• _EXERCISE DIRECTIONS_
Please format the material from the line containing "Task: Click the NY-HQ green status check icon" down to the line containing "Action: 36,175" as a two-column CSV with the headers instruction and result. Put the text and its answer each in a single quoted field with line breaks replaced by spaces, and leave the pictures out.

** begin PROVIDED DATA **

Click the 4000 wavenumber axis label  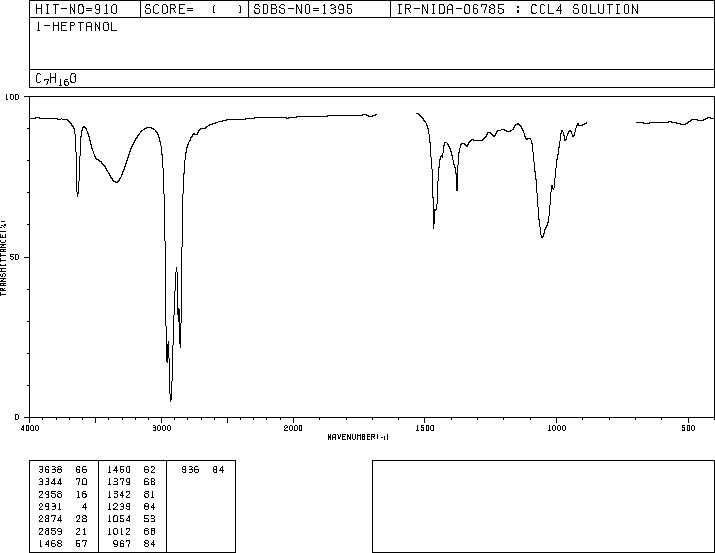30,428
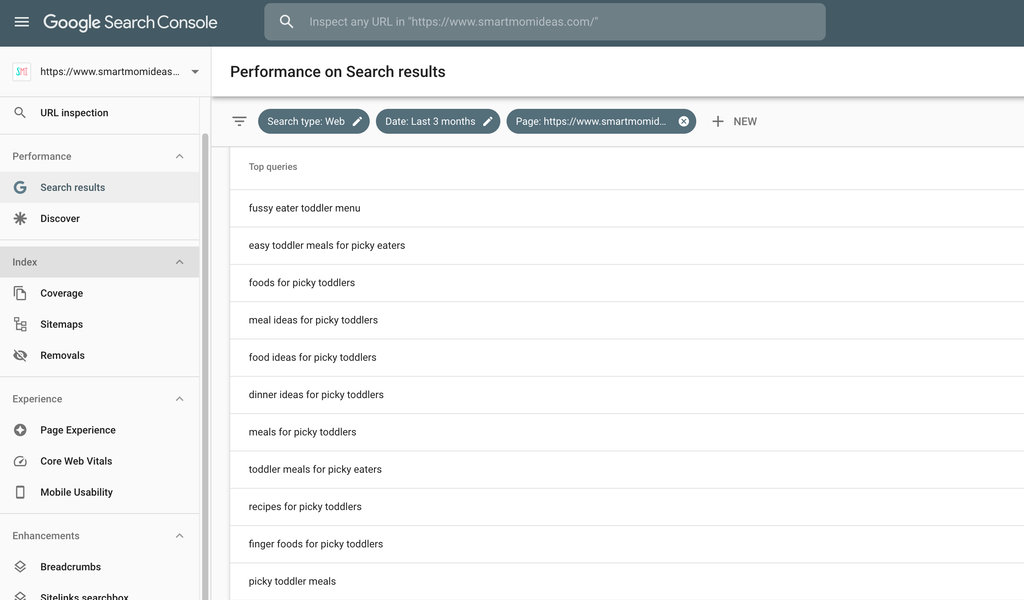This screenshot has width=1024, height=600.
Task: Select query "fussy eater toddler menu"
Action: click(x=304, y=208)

** end PROVIDED DATA **
** begin PROVIDED DATA **

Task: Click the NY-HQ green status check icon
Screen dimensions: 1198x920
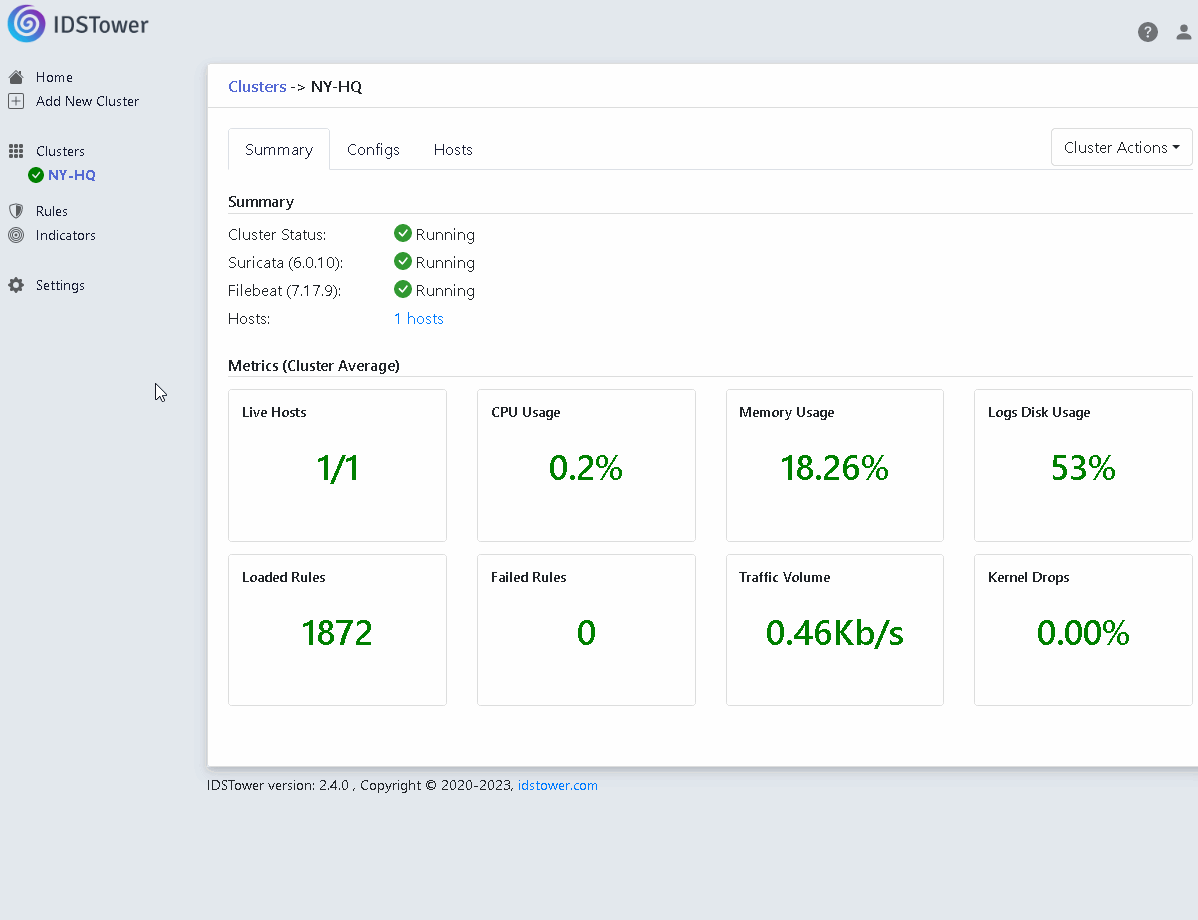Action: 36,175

** end PROVIDED DATA **

• _SOLUTION_
instruction,result
"Task: Click the NY-HQ green status check icon Screen dimensions: 1198x920","Action: 36,175"